First we wanted to confirm that L1 cache latencies stayed the same, and they did at 4 cycles for the new Prescott 2M based core:
|Cachemem L1 Latency||ScienceMark L1 Latency|
|AMD Athlon 64||3 cycles||3 cycles|
|Intel Pentium 4 (Northwood)||1 cycle||2 cycles|
|Intel Pentium 4 (Prescott)||4 cycles||4 cycles|
|Intel Pentium 4 (Prescott 2M)||4 cycles||4 cycles|
|Intel Pentium M||3 cycles||3 cycles|
Next up, was L2 cache latency. In our review of the Pentium M processor on the desktop we discovered that its 10 cycle L2 cache was responsible for its solid performance in non "media rich" applications (e.g. office applications, OS performance). The original Prescott had a 23 cycle L2 cache, and with a 2MB cache the latency has gone up to 27 cycles:
|Cachemem L2 Latency||ScienceMark L2 Latency|
|AMD Athlon 64||17 cycles||18 cycles|
|Intel Pentium 4 (Northwood)||16 cycles||16 cycles|
|Intel Pentium 4 (Prescott)||23 cycles||23 cycles|
|Intel Pentium 4 (Prescott 2M)||27 cycles||27 cycles|
|Intel Pentium M||10 cycles||10 cycles|
While we're talking about "only" 4 cycles, at 3.6GHz that's 17% longer to access data from L2 cache. Given Prescott's extremely lengthy pipeline, a 17% increase in L2 cache latency is not going to help minimize the downsides of such a long pipeline. Also keep in mind that the only architectural change here is a larger L2 cache, so none of the normal tricks to help hide memory latencies are expanded upon in the new Pentium 4.

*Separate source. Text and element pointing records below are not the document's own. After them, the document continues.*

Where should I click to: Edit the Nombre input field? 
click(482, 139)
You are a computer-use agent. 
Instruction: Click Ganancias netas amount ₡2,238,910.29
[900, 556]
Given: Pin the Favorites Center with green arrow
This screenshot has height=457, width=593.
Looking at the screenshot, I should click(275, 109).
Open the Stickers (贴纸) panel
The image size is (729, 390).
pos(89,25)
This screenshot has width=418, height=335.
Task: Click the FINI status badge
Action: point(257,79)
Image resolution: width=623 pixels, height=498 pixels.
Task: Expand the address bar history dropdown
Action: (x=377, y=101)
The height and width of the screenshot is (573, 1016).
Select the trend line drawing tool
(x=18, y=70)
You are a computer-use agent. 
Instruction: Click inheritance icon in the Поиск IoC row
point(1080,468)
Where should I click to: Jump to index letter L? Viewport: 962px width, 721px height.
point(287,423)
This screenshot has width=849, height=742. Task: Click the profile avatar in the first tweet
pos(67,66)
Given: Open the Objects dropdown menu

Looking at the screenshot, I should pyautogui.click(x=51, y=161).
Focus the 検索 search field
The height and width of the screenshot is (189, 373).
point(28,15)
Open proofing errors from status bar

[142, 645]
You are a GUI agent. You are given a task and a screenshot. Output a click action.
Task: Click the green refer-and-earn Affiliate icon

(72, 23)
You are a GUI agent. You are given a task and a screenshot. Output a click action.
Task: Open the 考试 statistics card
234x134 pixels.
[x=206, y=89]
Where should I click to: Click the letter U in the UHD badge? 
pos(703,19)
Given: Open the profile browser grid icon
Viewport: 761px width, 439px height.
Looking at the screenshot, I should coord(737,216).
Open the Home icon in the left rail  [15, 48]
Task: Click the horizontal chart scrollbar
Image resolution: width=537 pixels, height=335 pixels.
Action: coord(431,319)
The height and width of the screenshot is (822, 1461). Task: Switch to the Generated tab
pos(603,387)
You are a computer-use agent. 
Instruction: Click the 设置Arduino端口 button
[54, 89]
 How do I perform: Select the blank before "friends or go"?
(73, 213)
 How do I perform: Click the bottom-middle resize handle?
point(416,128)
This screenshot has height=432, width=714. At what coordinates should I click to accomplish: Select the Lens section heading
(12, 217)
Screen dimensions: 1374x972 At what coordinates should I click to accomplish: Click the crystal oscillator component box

What Intel is counting on is that the increase in hit rate provided by a 100% larger cache will outshine the 17% longer access to L2 cache. Did Intel make the right bet? In order to find out we took the new Pentium 4 660 (3.6GHz - 2MB L2) and compared it to the old Pentium 4 560 (3.6GHz - 1MB L2), with all other variables the same, let's see how much of an impact the extra megabyte of cache has in the real world.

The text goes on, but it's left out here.